- [CONSIGNE]
Poursuivez l'entretien ci-dessous avec Stéphane Ravacley sur les apprentis étrangers menacés d'expulsion, à partir de sa dernière phrase.

Le point sur | publié le : 06.12.2021 | Dominique Perez

Depuis la régularisation de Laye, son apprenti boulanger, obtenue à la suite d’une grève de la faim, Stéphane Ravacley, président de l’association Patron-n-es solidaires, a décidé de soutenir les jeunes et les entreprises confrontés à la même problématique. Jusqu’au Sénat…

Vous vous êtes fortement engagé pour votre apprenti, rappelez-nous le contexte et la suite…

Cela fait dix ans environ que l’on trouve peu ou pas d’apprentis dans notre métier. J’ai fait part de cette situation dans les colonnes de l’Est républicain et nous avons reçu une vingtaine de candidatures de jeunes migrants mineurs, par l’intermédiaire d’associations. C’est ainsi que j’ai choisi Laye, pour préparer un CAP de boulangerie en apprentissage, tout s’est super bien passé pendant un an et demi. Et puis, le 25 novembre 2020, à ses 18 ans, la gendarmerie est passée pour lui signifier qu’il devait partir au maximum un mois plus tard. Humainement parlant, ce n’était pas possible, professionnellement non plus. Nous ne sommes que trois au fournil, si l’on m’enlève un gars, cela me pose un vrai problème. J’avais signé un contrat d’apprentissage en bonne et due forme, reconnu par l’État, je ne voyais pas où pouvait être le problème ! Le 3 janvier 2021, je me suis mis en grève de la faim, jusqu’à la régularisation de Laye, au bout de 11 jours. J’ai alors reçu des appels de patrons de toute la France, dans la même situation. Certains pleuraient même parce qu’ils risquaient de devoir fermer leur entreprise. Et une autre boulangère, Patricia Hyvernat, s’est elle aussi mise en grève de la faim. Depuis, nous allons en soutien de ces patrons dans toute la France. L’association comprend déjà une centaine de membres et a pris un permanent. Nous recevons en moyenne un appel par jour…

Vous avez alerté les organisations d’employeurs…

J’ai contacté des fédérations professionnelles, la chambre d’artisanat, des syndicats professionnels… Certains m’ont reçu, mais la voie était quand même très obstruée. On m’a parlé de la peur de « l’appel d’air ». J’étais abasourdi… Mais il semble que même les grandes entreprises soient concernées. Cela fera peut-être avancer les choses si elles s’expriment. Je suis prêt à rencontrer tout le monde. Il faut réunir nos forces pour y arriver.

- [DONNÉES]

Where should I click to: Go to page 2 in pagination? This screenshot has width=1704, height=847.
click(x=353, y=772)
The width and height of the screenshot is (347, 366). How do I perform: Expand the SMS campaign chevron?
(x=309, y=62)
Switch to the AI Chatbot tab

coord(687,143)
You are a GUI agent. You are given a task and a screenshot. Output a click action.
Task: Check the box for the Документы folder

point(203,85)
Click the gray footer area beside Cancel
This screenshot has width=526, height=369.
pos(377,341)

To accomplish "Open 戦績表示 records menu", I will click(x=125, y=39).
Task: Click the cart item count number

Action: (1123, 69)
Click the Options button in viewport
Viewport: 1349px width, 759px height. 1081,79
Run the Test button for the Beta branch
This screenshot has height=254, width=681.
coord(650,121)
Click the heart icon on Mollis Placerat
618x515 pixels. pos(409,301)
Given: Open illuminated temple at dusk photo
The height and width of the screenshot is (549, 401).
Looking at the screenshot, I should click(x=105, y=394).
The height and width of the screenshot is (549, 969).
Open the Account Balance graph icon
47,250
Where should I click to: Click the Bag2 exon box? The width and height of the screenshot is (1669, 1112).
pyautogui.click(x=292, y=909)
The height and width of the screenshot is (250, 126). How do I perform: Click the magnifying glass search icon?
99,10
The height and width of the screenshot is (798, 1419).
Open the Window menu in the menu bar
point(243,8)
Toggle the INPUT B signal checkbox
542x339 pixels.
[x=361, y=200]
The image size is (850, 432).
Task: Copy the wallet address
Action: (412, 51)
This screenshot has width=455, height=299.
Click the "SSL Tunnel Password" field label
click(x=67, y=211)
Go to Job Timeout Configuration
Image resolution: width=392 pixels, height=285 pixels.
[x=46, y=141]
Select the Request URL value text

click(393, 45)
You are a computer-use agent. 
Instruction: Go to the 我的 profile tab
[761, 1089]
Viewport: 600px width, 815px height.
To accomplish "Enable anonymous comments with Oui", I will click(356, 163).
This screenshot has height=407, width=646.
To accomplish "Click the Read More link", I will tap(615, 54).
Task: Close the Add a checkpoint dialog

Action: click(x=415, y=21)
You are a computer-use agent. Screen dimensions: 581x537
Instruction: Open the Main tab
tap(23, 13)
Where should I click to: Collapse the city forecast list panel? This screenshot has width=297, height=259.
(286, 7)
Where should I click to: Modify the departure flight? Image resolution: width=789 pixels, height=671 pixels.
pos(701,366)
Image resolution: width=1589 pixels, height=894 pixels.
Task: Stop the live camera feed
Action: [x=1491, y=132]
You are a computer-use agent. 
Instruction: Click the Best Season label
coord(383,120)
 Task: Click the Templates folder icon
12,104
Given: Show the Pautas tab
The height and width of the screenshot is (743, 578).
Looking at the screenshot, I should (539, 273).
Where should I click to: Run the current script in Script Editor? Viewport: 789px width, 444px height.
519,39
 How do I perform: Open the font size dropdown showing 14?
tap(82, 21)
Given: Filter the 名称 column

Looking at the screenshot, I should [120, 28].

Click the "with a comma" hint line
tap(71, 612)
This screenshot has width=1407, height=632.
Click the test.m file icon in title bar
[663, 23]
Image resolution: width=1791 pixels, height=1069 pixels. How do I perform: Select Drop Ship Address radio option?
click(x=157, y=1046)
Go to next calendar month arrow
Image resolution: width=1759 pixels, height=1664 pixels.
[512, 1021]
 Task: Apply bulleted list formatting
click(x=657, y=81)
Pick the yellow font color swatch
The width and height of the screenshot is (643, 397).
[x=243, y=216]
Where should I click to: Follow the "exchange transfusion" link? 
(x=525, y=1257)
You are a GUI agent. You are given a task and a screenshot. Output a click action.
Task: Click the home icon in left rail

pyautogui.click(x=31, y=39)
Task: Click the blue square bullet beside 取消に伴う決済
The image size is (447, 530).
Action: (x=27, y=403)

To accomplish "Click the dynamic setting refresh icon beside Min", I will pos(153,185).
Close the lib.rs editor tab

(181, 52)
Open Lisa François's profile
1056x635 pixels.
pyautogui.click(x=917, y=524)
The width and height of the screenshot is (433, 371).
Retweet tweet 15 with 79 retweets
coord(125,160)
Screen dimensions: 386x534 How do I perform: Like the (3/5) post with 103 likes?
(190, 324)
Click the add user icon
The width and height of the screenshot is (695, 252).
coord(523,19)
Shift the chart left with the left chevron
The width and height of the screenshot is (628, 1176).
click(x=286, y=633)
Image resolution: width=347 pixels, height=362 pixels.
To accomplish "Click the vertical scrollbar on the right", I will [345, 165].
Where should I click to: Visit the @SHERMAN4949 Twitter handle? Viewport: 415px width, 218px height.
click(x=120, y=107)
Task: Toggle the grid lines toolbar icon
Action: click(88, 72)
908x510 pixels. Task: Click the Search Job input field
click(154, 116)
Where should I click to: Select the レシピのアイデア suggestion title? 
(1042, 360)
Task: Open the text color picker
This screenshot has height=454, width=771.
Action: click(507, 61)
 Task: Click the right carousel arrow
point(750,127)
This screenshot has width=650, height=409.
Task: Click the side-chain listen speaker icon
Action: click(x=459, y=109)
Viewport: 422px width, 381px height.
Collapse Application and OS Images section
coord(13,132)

- [CORRIGÉ]
Comment réagit la sphère politique ?

Un sénateur socialiste, Jérôme Durain, est venu me voir pour me dire que mon combat l’intéressait et qu’il pouvait peut-être m’aider. On a tenté l’aventure en faisant une proposition de loi. Le 13 octobre 2021, le texte a été rejeté, par 237 voix contre et 107 pour. Mais en marge, beaucoup de sénateurs sont venus me voir, pour me dire qu’ils étaient confrontés à la même situation dans leur région, même s’ils avaient voté contre le projet de loi. Officiellement, dans le contexte, ils ne pouvaient pas voter pour…

Les propositions du projet de loi dit « Ravacley » en bref

Permettre la délivrance d’une carte de séjour temporaire, dans l’année qui suit les 18 ans, aux étrangers confiés au service de l’Aide sociale à l’enfance entre l’âge de 16 et 18 ans, qui suivent depuis au moins six mois une formation destinée à leur apporter une qualification professionnelle, ou qui justifient suivre depuis au moins six mois un enseignement en France ou y faire des études, même si cette formation n’est pas destinée à leur apporter une qualification professionnelle (carte de séjour étudiant). Ces délivrances seraient conditionnées « au caractère réel et sérieux du suivi de la formation et à l’avis de leur structure d’accueil sur leur insertion dans la société française ».